By Lisa Smith on Dec 9, 2017 3:38:35 PM

Certain smart cities around the world are leading by example. By examining the solutions that are delivering the highest impact, these best practices can be more widely adopted to replicate their success. This smart city portrait provides an overview on the smart city strategy and intelligent solutions implemented in the City of Toronto.

Toronto, Canada's largest city, has long been working on becoming smarter, being awarded the "Intelligent Community of the Year" by the Intelligent Community Forum in 2014. In 2015 the city made a big leap through a partnership with CityZenith. With a citizen-centric approach and the recently announced partnership with Google's Sidewalk Labs, the city now aspires to take another big leap forward to become one of the smartest North American cities.

### Material shown
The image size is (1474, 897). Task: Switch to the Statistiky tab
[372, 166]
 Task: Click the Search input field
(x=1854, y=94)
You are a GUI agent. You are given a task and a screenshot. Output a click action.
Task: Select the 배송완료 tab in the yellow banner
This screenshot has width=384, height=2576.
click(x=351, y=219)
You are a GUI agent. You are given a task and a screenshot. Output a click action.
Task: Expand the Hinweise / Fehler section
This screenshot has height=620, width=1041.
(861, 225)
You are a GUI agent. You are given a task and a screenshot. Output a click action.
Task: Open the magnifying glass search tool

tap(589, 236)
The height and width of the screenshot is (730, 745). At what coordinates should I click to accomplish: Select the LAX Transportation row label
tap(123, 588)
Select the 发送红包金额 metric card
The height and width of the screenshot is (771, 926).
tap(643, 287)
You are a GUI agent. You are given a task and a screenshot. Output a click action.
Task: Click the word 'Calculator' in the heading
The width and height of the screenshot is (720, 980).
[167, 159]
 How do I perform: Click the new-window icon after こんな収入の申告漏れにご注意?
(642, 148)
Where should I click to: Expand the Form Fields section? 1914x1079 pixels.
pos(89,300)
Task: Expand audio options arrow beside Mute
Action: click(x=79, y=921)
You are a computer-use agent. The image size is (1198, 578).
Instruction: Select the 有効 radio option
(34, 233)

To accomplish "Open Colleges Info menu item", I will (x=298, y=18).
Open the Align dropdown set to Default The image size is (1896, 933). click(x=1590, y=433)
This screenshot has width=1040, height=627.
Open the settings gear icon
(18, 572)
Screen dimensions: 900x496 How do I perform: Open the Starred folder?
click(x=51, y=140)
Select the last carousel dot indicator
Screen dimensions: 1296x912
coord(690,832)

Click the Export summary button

### Tasks for this exercise
1/ Answer these questions about the Toronto smart city text, one line each:
(a) Who wrote it, and on what date?
(b) What award did Toronto receive in 2014, and from which organization?
(c) Which company did the city partner with in 2015?
2/ Extend the Toronto smart city text beyond its final sentence.

### Results in order
1/
(a) Lisa Smith, on Dec 9, 2017.
(b) The "Intelligent Community of the Year" award, from the Intelligent Community Forum.
(c) CityZenith.

2/
Toronto’s Smart City Strategy

Strong collaborations are a good foundation for any successful smart city strategy, and Toronto’s smart city approach has certainly led it to form some powerful relationships.

Waterfront Toronto is the body in charge of revitalizing the city’s waterfront real estate, which has long boasted little infrastructure despite its apparently prime location in Canada’s largest city. It has now partnered with Sidewalk Labs, tasking the Google-spawned startup company with the re-development and re-envisioning of Toronto’s Quayside area as a testbed for truly smart living, creating a unique smart city solutions ecosystem.